Personale

Lavoratrici in maternità, sì al salario accessorio ma non ai buoni pasto

La dipendente che non effettua la pausa pranzo e non raggiunge le sei ore di lavoro giornaliere per via de permessi per allattamento

di Consuelo Ziggiotto e Salvatore Cicala

Alla lavoratrice assente per interdizione anticipata, congedo di maternità, congedo parentale e allattamento deve essere riconosciuto il trattamento economico accessorio, quali le indennità e i premi di produttività. In linea di principio, gli istituti contemplati dal Dlgs 151/2001, stanti le loro funzioni di protezione, non possono avere incidenza negativa sul trattamento retributivo complessivo.
L'attribuzione del buono pasto, nel caso di fruizione dei permessi giornalieri per allattamento, è condizionata all'effettuazione della pausa pranzo che, a sua volta, presuppone, come regola generale, che il lavoratore osservi un orario di lavoro giornaliero di almeno sei ore (oppure altro orario superiore minimo indicato dalla contrattazione collettiva).
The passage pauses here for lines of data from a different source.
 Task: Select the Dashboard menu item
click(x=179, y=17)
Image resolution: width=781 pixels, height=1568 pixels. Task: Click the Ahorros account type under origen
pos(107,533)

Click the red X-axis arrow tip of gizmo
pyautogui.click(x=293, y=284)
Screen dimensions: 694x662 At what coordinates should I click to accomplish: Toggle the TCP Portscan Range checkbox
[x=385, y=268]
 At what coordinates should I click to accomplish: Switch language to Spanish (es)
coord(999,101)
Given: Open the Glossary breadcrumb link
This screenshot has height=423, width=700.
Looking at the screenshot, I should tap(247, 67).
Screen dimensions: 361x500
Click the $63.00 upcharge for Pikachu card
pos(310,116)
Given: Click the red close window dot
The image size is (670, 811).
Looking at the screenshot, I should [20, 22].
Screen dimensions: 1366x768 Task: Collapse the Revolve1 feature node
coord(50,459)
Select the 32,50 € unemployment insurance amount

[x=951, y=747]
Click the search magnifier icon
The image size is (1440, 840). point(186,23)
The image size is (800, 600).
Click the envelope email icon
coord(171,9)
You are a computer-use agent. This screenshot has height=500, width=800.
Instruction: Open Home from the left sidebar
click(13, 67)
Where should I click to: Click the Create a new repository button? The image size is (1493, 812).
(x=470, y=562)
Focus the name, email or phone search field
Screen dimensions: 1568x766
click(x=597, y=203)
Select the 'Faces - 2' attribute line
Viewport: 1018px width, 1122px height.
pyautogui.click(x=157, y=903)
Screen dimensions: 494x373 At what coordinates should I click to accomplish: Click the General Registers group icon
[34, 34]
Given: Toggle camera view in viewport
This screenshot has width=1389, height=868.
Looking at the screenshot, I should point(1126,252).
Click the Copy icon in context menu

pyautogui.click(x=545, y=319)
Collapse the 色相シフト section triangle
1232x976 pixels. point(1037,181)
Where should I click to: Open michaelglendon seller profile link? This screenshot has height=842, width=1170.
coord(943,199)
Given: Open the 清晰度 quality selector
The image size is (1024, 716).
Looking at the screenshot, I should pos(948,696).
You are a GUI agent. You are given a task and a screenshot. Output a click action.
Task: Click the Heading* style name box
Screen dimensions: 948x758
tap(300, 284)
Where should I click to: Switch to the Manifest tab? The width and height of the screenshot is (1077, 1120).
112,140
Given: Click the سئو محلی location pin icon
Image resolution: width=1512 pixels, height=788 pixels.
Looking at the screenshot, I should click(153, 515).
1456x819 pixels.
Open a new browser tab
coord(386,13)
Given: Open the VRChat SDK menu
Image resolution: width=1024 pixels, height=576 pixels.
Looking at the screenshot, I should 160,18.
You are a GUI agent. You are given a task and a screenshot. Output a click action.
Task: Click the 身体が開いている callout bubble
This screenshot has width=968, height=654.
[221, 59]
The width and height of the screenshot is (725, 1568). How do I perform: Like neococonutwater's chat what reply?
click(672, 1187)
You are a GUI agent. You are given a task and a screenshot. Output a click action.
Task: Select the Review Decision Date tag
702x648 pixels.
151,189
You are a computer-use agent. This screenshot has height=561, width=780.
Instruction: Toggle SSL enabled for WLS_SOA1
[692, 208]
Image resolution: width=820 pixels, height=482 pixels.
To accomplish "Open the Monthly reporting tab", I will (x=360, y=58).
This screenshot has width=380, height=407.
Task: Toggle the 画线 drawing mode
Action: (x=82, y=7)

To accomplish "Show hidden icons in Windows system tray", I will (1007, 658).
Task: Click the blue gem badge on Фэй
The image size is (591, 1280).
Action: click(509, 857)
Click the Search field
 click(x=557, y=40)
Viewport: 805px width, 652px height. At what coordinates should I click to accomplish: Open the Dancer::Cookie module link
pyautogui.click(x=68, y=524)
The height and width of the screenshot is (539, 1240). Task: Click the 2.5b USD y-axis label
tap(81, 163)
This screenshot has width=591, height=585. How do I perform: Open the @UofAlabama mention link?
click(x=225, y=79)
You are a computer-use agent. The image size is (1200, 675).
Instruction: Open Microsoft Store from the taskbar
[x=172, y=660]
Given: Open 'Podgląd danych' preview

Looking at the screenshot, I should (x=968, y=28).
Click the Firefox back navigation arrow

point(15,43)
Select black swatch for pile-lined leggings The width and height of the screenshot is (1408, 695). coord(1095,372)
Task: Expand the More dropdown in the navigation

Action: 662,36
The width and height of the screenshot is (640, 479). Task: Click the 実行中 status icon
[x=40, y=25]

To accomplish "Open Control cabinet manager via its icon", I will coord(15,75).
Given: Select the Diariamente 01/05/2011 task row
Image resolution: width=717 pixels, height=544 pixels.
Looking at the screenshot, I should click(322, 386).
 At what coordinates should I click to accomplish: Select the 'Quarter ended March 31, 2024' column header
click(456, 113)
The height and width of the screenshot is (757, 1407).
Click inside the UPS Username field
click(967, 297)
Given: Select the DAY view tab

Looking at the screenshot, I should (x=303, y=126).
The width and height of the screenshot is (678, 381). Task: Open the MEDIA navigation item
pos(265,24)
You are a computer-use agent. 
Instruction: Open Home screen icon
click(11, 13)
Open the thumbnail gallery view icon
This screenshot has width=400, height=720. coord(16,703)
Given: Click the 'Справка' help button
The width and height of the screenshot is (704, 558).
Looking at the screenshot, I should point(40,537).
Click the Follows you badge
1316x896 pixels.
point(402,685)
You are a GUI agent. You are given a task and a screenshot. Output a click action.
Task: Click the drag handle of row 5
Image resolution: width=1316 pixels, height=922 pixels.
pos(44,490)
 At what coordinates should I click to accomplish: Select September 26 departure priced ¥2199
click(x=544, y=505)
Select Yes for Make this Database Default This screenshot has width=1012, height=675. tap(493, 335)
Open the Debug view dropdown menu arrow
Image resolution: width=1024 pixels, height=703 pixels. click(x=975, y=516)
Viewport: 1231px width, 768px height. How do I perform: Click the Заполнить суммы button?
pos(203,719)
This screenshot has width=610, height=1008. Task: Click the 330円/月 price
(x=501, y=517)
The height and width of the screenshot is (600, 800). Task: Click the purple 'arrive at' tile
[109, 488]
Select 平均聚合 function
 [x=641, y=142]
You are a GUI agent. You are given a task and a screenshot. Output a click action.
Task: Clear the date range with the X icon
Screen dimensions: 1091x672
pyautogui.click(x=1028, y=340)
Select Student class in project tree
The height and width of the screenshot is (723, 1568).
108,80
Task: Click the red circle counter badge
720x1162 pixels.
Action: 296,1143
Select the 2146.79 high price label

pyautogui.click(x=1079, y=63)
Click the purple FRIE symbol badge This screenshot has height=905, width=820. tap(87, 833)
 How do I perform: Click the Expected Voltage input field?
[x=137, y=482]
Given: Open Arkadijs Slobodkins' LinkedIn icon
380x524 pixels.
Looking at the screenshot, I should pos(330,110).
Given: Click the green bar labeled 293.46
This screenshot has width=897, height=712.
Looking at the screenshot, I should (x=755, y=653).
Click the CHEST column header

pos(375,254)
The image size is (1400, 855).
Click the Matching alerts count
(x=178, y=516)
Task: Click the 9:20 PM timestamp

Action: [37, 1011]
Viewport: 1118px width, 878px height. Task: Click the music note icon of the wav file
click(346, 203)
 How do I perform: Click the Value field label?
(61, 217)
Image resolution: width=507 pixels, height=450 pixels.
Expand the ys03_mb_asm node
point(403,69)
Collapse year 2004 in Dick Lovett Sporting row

In questi termini si è espressa la Corte di Cassazione, sezione Lavoro, nell'ordinanza n. 16929/2022.

L'ordinanza conferma in primo luogo il principio ormai consolidato della giurisprudenza secondo cui in tema di pubblico impiego privatizzato, le misure di tutela e sostegno della maternità e della paternità, di cui al Dlgs n. 151 del 2001, hanno la funzione di proteggere la salute della donna ma anche quella di soddisfare le esigenze puramente fisiologiche del minore, nonché di appagare i bisogni affettivi e relazionali del bambino per realizzare il pieno sviluppo della sua personalità. Da ciò consegue che l'essere lavoratore genitore, in linea generale, non comportare un'incidenza negativa del trattamento retributivo complessivo e dunque da escludere una parametrizzazione automatica degli incentivi in relazione a tali tipologie di assenze.

Diverso è il discorso per il riconoscimento del buono pasto nel caso di fruizione del permesso giornaliero per allattamento. L'ordinanza, nel richiamare una pronuncia della stessa Corte (sentenza n. 31137/2019), afferma che la dipendente che non effettua la pausa pranzo e non raggiunge le sei ore di lavoro giornaliere per via della fruizione dei permessi per allattamento non matura il diritto al buono pasto. Ciò in quanto l'attribuzione dei buoni pasto l'attribuzione dei buoni pasto non riguarda né la durata né la retribuzione del lavoro, ma è finalizzata a compensare l'estensione dell'orario lavorativo disposta dalla pubblica amministrazione, con una agevolazione di carattere assistenziale diretta a consentire il recupero delle energie psico-fisiche.

Il diritto ai buoni pasto ha natura assistenziale e quindi non ha rilievo l'assimilazione delle ore di permesso a quelle di lavoro ai fini della retribuzione, perché il riconoscimento dei buoni pasto non ha appunto valenza retributiva; pertanto, le ore di permesso non sono utili all'integrazione del requisito del superamento delle sei ore.

Ricordiamo che ad analoghe conclusione è giunto il ministero del Lavoro e delle politiche sociali con l'interpello n. 2/2019.